More fines being issued to owners of apartments on holiday complexes

  • Canarian Weekly
  • 15-01-2024
  • Business
  • Photo Credit: Wikimedia Commons
More fines being issued to owners of apartments on holiday complexes

Fines exceeding 2,000 euros are continuing to be issued to owners of apartments who have refused to give them to ‘exploitation’ or management companies at complexes to rent them out, with more than 40,000 property owners in the Canary Islands potentially affected.

These fines are being imposed by the Government of the Canary Islands, a decade after a law aimed at controlling the use of properties on holiday complexes that people aren’t allowed to live in long term.

"The problem is that they are applying a recent and modern law to properties, in some cases, that have been used in a certain way for more than 50 years that have never been used for tourist exploitation," explains Maribe Doreste, president of the association against these laws.

How did the conflict originate?

For decades, before the tourist boom in the Canary Islands, locals purchased properties in the southern regions, sometimes as workers in the area, and there was a time when residents were encouraged to acquire them as second homes.

In 1995, the Tourism Planning Law in the islands mentioned the principle of exploitation unity for the first time, stating that the apartments in holiday complexes should be managed as a single unit. In 2003, a new law spoke of "space specialisation," but it was in 2013 that the Tourism Renewal and Modernisation Law of the Canary Islands incorporated the provision that "residential use shall not be given to accommodation units, with their commercial and tourist nature prevailing over any other purpose."

The law emphasizes the "principle of exploitation unity," meaning owners cannot rent their apartments independently; instead, a single exploitation (management) company would take charge. It also states that they must adhere to the use established in the municipal planning plan, ie tourism or residential.

Later, the 2017 Land Law of the Canary Islands (now under consideration for modification due to unmet objectives) included that people residing in these complexes before that year, and proving it as a "consolidated right", could continue using these apartments as a residence. However, this would not be possible if there was a change of ownership, even by inheritance or heirs, who would, according to the law, have to give it to an exploitation company in the future.

What did the Ombudsman recommend?

Members of the association approached the Ombudsman, who, in 2019, recommended to the Government of the Canary Islands that they respect the residential use of the affected individuals or compensate them.

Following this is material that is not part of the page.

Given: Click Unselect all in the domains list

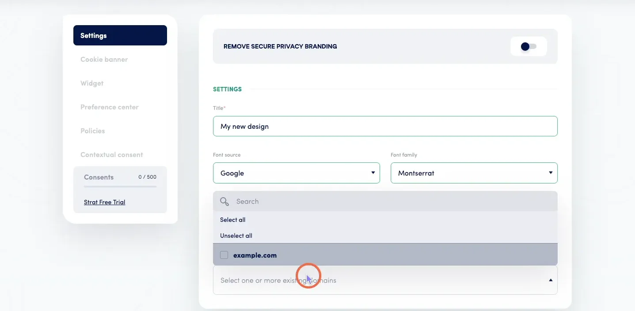Looking at the screenshot, I should [236, 236].
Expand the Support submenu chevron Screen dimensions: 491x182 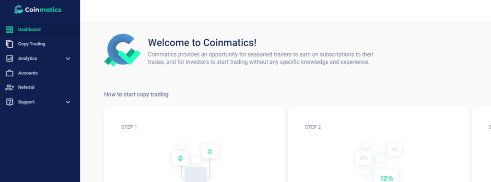[x=68, y=102]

The resolution stated that a specialised tourist zone where residential use is not allowed is legally acceptable, but such a zone "does not exist in the Canary Islands."

It added that the separation between tourist and residential use for such establishments is a recent legal creation, and existing buildings have been used for residence, temporary or permanent, for a long time.

The Ombudsman argued that there is not enough legal basis to support the claim that residential use is prohibited, emphasising that the right to private property is not restricted. Property owners are asserting, in response to the fines, that a citizen exercising a constitutionally and legally recognised freedom cannot be penalised. They argue that their property rights are being violated by the Tourism Department's resolution, which fails to cite any rules with "prohibited or incompatible uses."

What is the status of the right to private property?

Apartment owners are arguing that they cannot be penalised for exercising a constitutionally and legally recognized freedom. They emphasise that before 2017, there was no tourist exploiter in the complex. A professor of Constitutional Law, Gerardo Pérez, highlights that while the law can establish the use of property, the conflict arises from potential changes to the classification after acquiring a property. Experts suggest that each case should be studied individually, and affected parties may have recourse to the courts, which are protectors of rights.

Maribe Doreste points out that the resolutions arriving at property owners refer to a 2013 law, even though these people have been there for more than 50 years. Therefore, she argues that a rule cannot be applied retroactively. She stresses that the rules of the game have been changed midway, and if these rules change, the government should apply "forced expropriation" and compensate owners, justifying that the properties will be used for "a general good." However, they question whether there is a general good above the right to decent housing and whether the general interest is purely economic.

Is long-stay tourism not equivalent to residing?

The Ombudsman, in its resolution, acknowledges the need for specialised use but argues that the incompatibility between residential and tourist use is not intense or may not exist at all in cases where there are frequent long-duration stays.

Maribe Doreste, residing in a complex with various modalities (tourist exploitation, residents, and second-home users), states that there are no problems. It's worth noting that the Tourism Department actively promotes campaigns to attract long-stay tourists and digital nomads to the islands.

Why are the fines being issued now?

Fines began to be issued in April of last year. The association initiated a Popular Legislative Initiative in the Canary Islands Parliament to change the law and achieve "social peace" between tourist activity and apartment owners. However, this initiative was not processed in the previous legislature, and the new CC-PP government has not commented on the issue.

What can property owners do against the fines?

Maribe Doreste advises affected people not to act hastily due to fear and to contact her association which provides information and assistance. She emphasises that this collective has no political agenda and helps anyone facing this unjust situation.